== WHAT TO PRODUCE ==
Can you print everything from the line containing "2010-01-01 x-axis label" down to the end of the records, with every character unchanged?
——————
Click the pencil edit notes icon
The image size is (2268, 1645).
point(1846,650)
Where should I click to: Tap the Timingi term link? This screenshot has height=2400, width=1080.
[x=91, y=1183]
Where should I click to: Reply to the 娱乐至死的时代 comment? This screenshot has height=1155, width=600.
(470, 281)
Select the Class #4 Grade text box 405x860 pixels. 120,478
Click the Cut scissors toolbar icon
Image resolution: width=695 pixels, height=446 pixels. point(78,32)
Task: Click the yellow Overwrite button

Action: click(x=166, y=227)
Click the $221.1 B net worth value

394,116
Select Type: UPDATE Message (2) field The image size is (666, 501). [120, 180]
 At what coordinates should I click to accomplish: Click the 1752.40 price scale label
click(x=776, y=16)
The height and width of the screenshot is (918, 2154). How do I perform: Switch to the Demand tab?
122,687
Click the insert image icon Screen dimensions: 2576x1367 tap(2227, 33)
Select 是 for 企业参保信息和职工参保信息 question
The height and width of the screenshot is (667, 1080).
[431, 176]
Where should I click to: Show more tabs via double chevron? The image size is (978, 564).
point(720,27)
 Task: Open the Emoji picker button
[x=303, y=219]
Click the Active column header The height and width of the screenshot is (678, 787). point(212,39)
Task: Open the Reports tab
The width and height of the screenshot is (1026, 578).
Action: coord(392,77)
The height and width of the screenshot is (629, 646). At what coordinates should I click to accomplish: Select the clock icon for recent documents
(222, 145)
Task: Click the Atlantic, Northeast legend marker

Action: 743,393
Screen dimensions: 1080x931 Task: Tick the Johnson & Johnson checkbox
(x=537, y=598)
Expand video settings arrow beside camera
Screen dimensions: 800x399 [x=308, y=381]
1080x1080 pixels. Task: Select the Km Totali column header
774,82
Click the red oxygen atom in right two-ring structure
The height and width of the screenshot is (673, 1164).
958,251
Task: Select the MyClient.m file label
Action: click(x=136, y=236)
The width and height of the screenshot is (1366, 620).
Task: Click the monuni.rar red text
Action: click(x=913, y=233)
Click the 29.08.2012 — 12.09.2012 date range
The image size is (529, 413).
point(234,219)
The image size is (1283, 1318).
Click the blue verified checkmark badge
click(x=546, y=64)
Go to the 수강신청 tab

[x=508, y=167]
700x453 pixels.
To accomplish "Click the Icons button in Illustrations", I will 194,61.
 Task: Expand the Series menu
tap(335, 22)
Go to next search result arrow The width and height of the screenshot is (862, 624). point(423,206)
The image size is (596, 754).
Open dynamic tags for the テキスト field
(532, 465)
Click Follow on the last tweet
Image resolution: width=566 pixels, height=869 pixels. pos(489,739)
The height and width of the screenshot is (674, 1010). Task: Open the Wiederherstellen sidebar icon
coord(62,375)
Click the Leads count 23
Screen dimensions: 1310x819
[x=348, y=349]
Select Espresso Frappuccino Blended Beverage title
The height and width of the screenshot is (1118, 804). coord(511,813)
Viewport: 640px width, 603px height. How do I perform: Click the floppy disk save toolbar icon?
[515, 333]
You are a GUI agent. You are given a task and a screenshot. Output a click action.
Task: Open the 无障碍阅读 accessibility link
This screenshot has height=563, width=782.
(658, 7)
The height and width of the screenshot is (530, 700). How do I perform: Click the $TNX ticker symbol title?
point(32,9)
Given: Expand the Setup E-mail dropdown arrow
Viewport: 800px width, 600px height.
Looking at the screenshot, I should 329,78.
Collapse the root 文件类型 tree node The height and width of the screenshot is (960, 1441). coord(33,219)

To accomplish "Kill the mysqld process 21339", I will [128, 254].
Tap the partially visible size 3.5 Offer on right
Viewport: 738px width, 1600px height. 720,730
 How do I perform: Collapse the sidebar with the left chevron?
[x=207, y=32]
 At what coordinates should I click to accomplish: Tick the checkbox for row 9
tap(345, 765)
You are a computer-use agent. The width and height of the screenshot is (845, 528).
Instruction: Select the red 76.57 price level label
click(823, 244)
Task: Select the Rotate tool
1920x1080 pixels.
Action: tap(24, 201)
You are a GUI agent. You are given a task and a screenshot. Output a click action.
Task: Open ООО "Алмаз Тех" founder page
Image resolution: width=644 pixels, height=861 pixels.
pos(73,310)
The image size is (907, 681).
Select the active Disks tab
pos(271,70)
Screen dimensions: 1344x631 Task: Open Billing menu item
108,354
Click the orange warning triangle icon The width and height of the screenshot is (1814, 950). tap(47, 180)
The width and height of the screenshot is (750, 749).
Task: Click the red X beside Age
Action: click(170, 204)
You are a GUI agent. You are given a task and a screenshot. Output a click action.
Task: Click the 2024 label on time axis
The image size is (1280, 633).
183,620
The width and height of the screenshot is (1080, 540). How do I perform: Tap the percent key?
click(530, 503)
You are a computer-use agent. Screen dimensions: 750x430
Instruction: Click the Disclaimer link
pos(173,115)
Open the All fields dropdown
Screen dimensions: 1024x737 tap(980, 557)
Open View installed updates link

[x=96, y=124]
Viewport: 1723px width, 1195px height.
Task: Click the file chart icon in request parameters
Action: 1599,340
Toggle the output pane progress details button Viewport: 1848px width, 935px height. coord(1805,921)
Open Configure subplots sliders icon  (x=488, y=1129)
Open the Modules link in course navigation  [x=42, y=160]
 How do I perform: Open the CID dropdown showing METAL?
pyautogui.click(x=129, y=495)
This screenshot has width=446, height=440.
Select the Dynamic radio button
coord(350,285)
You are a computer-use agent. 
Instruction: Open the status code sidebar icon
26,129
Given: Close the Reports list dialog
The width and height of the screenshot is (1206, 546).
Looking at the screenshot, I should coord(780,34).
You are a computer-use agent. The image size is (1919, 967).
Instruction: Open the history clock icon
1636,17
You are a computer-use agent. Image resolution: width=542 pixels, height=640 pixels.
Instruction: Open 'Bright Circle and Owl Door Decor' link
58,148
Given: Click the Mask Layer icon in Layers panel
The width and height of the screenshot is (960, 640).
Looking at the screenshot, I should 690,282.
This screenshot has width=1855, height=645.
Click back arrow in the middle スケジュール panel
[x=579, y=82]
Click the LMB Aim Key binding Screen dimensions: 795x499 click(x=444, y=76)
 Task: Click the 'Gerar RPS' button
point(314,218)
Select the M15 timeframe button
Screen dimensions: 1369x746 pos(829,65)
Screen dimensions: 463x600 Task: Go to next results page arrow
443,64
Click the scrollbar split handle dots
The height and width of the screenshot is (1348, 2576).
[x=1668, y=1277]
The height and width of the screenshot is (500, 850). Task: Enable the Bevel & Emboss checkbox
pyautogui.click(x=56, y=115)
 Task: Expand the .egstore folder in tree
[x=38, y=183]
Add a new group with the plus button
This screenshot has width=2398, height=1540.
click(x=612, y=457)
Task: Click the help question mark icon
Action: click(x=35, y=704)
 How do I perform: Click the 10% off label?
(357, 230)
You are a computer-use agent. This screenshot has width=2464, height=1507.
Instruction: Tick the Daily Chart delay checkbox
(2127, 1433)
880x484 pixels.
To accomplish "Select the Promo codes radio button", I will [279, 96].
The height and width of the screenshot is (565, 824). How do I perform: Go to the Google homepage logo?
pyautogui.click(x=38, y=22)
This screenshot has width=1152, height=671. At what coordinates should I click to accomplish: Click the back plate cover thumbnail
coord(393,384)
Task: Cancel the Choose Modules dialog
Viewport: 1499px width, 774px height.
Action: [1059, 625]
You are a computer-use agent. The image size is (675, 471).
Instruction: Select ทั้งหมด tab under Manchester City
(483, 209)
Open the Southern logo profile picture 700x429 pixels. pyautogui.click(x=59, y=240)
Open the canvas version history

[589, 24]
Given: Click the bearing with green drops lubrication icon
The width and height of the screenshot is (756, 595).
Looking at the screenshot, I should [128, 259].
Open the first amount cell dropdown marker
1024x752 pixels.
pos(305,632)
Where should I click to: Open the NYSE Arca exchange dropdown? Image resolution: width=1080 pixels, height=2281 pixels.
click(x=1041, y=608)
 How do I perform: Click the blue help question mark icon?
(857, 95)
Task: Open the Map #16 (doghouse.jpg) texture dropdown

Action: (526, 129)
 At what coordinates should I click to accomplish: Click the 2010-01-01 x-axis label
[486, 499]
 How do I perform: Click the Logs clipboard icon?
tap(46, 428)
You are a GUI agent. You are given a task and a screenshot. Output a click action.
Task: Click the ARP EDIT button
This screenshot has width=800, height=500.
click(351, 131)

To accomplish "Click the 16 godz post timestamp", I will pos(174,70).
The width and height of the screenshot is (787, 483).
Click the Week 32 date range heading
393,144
——————
== ANSWER BELOW ==
 At what coordinates should I click to accomplish: Click the 2010-01-01 x-axis label
[486, 499]
 How do I perform: Click the Logs clipboard icon?
tap(46, 428)
You are a GUI agent. You are given a task and a screenshot. Output a click action.
Task: Click the ARP EDIT button
This screenshot has width=800, height=500.
click(351, 131)

To accomplish "Click the 16 godz post timestamp", I will pos(174,70).
The width and height of the screenshot is (787, 483).
Click the Week 32 date range heading
393,144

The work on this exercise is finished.